В тысяча девятьсот семьдесят девятом году за волейбольную команду старшеклассниц средней школы города Бойсе играла Гризельда Драун, невероятно высокая девушка с крепкими, как древесные стволы, ляжками и точеными руками; ее подача стала залогом победы в чемпионате штата Айдахо, а о том, что это был коллективный успех, напоминали разве что игровые майки ее подруг по команде. Сероглазая, рыжеволосая акселератка, она созревала буквально на глазах, и по школе ползли слухи, что одного парня ей мало – будто бы она шастает сразу с двумя в пыльный чулан для музыкальных инструментов, где хранятся мятые тубы и дырявые барабаны; а еще поговаривали, что она не дает прохода учителю физики и балуется с кубиками льда в классе для самостоятельных занятий.
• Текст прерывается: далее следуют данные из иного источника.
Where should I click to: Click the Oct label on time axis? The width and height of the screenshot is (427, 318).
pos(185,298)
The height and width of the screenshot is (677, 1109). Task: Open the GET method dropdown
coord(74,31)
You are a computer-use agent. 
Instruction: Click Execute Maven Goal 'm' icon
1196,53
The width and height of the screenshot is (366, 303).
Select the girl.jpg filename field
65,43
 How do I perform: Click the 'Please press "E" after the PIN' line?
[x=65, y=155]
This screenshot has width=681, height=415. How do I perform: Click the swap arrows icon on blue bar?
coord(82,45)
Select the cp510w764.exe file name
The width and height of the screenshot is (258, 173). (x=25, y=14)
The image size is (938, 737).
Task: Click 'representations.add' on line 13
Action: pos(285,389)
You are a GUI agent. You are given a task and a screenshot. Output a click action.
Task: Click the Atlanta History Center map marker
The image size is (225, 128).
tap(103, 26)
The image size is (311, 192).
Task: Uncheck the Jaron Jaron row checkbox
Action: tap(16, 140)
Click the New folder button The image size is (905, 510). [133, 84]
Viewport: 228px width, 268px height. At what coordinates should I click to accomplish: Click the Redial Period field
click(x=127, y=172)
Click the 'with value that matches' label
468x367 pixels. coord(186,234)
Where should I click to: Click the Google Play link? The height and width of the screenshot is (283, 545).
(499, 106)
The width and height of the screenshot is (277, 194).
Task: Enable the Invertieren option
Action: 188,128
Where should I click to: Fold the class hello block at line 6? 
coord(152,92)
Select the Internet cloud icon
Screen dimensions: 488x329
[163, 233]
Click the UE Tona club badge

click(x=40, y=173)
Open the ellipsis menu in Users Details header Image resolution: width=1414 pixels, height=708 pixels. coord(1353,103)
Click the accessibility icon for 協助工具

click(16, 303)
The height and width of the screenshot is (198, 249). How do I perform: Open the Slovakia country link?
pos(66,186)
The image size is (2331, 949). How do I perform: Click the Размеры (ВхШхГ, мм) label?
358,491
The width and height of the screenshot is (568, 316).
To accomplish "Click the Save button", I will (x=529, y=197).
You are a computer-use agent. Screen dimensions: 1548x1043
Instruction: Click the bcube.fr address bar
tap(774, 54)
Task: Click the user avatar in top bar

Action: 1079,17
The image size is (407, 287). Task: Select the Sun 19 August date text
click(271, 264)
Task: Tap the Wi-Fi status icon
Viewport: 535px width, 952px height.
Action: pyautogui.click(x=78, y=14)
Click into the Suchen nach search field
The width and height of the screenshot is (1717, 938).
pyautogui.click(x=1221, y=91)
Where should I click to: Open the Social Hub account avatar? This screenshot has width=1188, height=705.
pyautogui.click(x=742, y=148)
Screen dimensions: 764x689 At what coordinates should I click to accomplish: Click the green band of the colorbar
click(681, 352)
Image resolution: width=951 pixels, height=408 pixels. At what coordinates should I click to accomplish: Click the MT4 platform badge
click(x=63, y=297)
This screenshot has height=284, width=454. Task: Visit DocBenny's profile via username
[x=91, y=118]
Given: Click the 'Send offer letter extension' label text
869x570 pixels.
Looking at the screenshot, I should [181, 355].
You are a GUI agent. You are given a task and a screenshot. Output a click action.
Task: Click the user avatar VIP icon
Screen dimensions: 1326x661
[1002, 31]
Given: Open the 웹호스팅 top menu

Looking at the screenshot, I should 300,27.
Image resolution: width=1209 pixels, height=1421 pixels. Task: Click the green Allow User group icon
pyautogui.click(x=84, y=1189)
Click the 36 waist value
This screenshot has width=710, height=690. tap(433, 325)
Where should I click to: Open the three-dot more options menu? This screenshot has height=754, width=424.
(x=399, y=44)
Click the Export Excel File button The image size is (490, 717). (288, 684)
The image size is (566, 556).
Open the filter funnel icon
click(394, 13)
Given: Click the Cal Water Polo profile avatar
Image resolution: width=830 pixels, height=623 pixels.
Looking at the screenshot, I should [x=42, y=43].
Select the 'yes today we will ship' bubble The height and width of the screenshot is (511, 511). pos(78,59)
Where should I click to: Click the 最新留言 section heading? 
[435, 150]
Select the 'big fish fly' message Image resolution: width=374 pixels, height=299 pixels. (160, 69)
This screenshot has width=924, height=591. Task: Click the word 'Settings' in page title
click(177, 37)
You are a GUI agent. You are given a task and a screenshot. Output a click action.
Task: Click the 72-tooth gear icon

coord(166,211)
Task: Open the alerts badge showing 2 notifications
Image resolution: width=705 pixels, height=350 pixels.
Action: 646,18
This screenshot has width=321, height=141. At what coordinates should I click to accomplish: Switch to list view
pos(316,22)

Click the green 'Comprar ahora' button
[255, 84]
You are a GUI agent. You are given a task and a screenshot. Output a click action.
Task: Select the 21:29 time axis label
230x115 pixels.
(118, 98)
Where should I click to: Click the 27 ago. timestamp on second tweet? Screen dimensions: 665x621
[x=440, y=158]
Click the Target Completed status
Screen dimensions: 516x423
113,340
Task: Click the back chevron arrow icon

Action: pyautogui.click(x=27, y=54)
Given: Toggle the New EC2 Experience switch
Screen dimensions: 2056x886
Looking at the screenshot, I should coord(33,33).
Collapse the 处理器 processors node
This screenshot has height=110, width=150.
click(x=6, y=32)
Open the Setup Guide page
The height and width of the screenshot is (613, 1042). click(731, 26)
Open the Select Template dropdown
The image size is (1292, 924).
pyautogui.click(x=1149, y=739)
Слухи есть слухи: никого не интересовало, сколько в них правды и сколько вымысла. Известны они были всем и каждому. И особых сомнений не вызывали.

Отец Гризельды умер давным-давно, мать работала в две смены на ткацкой фабрике. Младшая сестра, пышка Розмари, не вышла ростом, чтобы играть, а потому просто состояла при команде. Сидя на складном стуле, она меняла счет на табло, а также вела статистику и время от времени, пока тренер заставлял спортсменок отрабатывать ускорения, накачивала спущенные волейбольные мячи.

Началось все как-то в августе, после дневной тренировки. Зажав под мышкой учебник по обществоведению, Гризельда стояла на тротуаре в тени кирпичного здания спортивного зала; до нее доносился визг тормозов школьных автобусов; в листве осин, высаженных в редкую шеренгу перед школой, шелестел ветер. Ее сестра, чьи кудряшки и глаза совсем чуть-чуть возвышались над приборной панелью, подкатила на проржавевшей «тойоте», которую девушки делили с матерью. Путь их лежал на ярмарочную площадь Айдахо, где шумела Большая Западная Ярмарка. Гризельда, упираясь мощными коленями в бардачок, сложилась на переднем сиденье, высунула голову в окно и подставила свое длинное лицо ветру. Розмари ехала медленно, останавливалась как вкопанная у каждого знака «стоп» и потом долго возилась с ручкой передач. В дороге сестры молчали.

Мы видели их на парковке у ярмарочной площади: они вдыхали атмосферу праздника, ароматы горячей сдобы, жженки и корицы, слушали, как полощется брезент шатров, как поет шарманка, подгоняя карусель, и как все эти чарующие звуки отдаются от натянутых палаточных тросов, чтобы кануть в утоптанную пыль. Афишки, прибитые к телеграфным столбам на потребу ветру, рокочущие газогенераторы, пикап, из которого торговали гиросом[9]9
  Гирос – блюдо греческой кухни, аналог турецкого донера или арабской шаурмы.


[Закрыть]
, пикап, из которого торговали газировкой, кренделями, попкорном и печеной картошкой, развевающийся американский флаг, шумные аттракционы, откуда неслись истошные вопли публики, – все это завораживало их, как мираж, как видение.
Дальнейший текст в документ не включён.